- Location: South Australia
- Nearest city: Poochera
- Coordinates: 32°35′S 135°04′E﻿ / ﻿32.58°S 135.06°E
- Area: 154.80 km^{2} (59.77 sq mi)
- Established: 11 November 1993
- Governing body: Department for Environment and Water

= Gawler Ranges Conservation Park =

Protected area in South Australia

Gawler Ranges Conservation Park (formerly the Gawler Ranges Conservation Reserve) is a protected area in the Australian state of South Australia on the Eyre Peninsula located about 28 km north-west of the town centre in Poochera.
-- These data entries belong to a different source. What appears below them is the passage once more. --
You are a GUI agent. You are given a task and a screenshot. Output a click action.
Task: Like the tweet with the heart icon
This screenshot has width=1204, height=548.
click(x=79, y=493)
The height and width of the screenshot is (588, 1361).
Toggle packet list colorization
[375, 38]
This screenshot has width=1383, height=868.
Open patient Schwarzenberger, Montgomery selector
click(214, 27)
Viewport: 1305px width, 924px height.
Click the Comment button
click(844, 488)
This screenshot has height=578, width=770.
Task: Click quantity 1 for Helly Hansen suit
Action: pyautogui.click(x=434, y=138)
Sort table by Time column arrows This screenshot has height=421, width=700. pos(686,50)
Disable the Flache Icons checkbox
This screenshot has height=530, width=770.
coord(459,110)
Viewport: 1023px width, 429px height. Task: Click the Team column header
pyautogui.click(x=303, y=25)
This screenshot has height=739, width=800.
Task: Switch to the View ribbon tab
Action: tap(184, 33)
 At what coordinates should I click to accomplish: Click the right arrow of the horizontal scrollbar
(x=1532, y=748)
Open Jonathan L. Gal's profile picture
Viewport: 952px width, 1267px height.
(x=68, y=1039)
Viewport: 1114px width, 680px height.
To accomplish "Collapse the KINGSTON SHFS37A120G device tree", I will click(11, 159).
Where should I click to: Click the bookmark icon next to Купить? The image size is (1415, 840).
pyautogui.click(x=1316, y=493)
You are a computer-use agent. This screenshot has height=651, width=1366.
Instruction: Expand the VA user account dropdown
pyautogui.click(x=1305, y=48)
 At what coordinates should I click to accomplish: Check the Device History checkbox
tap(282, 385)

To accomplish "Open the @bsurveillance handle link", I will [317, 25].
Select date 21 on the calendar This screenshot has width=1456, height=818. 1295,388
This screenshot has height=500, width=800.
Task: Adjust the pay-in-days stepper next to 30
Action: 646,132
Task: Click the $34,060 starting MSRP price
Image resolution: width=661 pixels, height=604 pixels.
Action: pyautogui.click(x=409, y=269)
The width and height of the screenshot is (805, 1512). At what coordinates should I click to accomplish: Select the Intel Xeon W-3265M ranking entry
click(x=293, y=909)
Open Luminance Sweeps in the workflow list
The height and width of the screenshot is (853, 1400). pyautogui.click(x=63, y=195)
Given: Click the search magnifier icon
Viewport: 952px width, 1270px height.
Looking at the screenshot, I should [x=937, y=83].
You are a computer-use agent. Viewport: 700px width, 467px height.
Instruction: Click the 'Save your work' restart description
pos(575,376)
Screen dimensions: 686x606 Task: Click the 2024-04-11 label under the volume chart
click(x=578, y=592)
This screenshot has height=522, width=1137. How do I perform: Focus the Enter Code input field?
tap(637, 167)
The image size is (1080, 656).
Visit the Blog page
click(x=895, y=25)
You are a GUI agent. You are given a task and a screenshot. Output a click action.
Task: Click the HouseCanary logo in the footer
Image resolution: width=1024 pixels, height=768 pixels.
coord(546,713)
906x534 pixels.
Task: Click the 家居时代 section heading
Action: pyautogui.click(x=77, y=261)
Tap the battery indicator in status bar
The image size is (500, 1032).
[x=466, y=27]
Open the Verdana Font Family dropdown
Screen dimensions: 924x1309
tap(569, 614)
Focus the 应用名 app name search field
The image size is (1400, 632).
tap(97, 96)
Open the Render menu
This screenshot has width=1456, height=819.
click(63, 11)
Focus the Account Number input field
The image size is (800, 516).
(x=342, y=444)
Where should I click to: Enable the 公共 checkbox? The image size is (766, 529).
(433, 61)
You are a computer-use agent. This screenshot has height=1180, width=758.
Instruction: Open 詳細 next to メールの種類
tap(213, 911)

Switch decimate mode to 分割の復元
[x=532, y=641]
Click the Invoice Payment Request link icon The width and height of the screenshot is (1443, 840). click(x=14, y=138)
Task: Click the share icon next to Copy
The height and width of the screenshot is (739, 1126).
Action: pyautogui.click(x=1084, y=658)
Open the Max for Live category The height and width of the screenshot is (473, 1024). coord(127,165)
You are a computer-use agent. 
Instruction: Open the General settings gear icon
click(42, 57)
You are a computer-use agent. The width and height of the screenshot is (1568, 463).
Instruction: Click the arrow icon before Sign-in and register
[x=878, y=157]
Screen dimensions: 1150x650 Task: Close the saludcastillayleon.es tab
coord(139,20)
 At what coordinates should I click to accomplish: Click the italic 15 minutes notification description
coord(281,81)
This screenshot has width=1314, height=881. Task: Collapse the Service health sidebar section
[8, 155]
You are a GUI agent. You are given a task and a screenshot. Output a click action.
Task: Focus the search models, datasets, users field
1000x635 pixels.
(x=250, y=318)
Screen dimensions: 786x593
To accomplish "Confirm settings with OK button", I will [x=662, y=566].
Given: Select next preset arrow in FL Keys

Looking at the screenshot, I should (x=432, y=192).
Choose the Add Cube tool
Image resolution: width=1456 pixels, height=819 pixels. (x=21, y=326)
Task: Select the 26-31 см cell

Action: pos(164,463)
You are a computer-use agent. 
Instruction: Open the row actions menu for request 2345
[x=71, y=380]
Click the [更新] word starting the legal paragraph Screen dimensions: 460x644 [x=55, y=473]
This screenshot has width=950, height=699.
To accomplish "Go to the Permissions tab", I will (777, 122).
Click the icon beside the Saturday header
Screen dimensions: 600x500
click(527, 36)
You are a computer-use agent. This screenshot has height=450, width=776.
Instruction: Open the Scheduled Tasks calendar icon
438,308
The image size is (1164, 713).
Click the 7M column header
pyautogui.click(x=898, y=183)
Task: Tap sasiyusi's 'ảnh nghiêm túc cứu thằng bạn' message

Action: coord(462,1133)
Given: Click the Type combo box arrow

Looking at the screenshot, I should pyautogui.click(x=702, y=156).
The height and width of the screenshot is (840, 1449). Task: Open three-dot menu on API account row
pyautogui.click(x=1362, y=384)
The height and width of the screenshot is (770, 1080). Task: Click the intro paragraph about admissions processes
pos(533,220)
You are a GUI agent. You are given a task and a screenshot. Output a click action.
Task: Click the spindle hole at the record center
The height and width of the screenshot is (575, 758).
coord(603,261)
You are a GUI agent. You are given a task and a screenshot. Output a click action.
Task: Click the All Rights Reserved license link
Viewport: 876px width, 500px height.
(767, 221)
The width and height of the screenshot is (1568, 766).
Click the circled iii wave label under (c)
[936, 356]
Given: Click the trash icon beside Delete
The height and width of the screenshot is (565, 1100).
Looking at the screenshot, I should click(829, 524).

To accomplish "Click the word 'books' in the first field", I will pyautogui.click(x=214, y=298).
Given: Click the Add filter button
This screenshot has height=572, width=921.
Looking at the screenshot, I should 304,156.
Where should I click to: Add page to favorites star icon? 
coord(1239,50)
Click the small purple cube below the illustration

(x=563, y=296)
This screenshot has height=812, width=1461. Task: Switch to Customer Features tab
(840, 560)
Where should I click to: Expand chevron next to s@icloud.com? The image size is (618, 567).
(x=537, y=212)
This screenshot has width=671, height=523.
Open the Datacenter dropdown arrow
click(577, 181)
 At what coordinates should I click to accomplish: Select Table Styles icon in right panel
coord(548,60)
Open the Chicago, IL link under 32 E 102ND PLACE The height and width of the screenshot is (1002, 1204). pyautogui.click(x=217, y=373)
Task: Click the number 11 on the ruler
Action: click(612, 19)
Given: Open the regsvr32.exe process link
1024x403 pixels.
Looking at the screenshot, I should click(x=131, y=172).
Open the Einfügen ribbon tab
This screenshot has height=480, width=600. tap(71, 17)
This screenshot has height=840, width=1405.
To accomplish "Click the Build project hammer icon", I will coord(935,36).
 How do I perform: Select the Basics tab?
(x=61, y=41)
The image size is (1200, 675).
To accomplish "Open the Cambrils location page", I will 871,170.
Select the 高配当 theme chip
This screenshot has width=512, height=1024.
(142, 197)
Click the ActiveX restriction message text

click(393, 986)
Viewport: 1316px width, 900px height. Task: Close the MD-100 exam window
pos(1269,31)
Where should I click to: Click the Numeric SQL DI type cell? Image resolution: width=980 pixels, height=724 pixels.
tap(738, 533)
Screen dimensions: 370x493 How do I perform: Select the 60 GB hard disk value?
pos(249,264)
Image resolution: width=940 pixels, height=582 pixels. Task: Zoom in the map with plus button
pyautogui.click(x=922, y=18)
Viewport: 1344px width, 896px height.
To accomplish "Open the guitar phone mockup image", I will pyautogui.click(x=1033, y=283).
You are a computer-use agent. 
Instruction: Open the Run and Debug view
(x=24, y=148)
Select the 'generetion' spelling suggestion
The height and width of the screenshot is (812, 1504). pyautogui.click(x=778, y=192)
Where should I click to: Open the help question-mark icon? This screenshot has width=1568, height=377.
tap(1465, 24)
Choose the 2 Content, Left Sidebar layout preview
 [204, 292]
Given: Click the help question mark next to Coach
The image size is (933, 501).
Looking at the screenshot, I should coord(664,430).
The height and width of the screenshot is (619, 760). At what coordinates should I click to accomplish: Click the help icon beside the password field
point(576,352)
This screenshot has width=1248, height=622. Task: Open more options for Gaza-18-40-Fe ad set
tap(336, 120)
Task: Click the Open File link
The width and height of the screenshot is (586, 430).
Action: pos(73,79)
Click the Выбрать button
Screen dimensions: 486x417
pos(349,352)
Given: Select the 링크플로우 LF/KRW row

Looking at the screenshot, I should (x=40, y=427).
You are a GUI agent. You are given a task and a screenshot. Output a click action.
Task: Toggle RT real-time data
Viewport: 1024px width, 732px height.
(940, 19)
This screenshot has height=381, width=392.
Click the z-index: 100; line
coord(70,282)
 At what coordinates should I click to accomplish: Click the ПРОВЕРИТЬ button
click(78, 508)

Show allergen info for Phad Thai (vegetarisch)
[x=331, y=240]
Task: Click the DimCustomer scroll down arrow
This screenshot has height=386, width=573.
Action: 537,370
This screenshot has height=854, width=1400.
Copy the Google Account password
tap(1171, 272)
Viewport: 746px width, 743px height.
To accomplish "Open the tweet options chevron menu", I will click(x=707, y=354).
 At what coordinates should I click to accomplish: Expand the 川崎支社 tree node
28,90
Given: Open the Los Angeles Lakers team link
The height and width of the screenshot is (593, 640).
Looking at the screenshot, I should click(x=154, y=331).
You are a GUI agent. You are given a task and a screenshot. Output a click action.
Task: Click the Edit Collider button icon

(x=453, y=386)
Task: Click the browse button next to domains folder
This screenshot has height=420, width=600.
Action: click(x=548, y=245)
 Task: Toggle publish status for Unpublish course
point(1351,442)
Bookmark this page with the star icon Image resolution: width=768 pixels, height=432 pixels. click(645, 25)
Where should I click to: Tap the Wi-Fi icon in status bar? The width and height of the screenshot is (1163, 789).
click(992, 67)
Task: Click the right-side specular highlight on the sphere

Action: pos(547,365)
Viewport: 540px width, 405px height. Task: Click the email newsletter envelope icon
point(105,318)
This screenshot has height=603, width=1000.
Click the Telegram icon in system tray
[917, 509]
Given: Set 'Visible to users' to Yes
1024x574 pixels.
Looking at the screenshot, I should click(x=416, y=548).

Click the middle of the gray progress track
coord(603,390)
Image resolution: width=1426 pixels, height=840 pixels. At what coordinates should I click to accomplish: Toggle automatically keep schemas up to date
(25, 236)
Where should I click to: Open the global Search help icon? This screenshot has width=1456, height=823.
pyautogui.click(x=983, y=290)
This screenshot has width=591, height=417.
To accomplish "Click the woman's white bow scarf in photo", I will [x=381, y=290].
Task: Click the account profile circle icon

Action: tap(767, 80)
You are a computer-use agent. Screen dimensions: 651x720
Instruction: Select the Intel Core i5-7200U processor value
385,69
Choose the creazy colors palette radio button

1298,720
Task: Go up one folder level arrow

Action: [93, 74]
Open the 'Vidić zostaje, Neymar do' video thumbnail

The conservation park is located to the south-west of the Gawler Ranges with the majority of its area being located within the gazetted locality of Bockelberg and with a smaller portion being located in the locality of Minnipa to the south.

The conservation park's name was originally approved by the Geographical Names Board as the Bockelberg Conservation Park but "due to legal processes", it was not constituted under the National Parks and Wildlife Act 1972 and was subsequently declared under the state's Crown Lands Act 1929 as the Gawler Ranges Conservation Reserve on 11 November 1993. Its name is derived from its “proximity” to the Gawler Ranges. As of 2006, it was intended that the conservation reserve would be incorporated in the Gawler Ranges National Park. It was eventually "redesignated" as the Gawler Ranges Conservation Park on 6 September 2012.

Flora found within the conservation park was described in 2001 as consisting of tree mallee dominated by red mallee (Eucalyptus oleosa) and gilja (Eucalyptus brachycalyx) with scattered patches of yorrell (Eucalyptus gracilis).

The conservation park is classified as an IUCN Category VI protected area.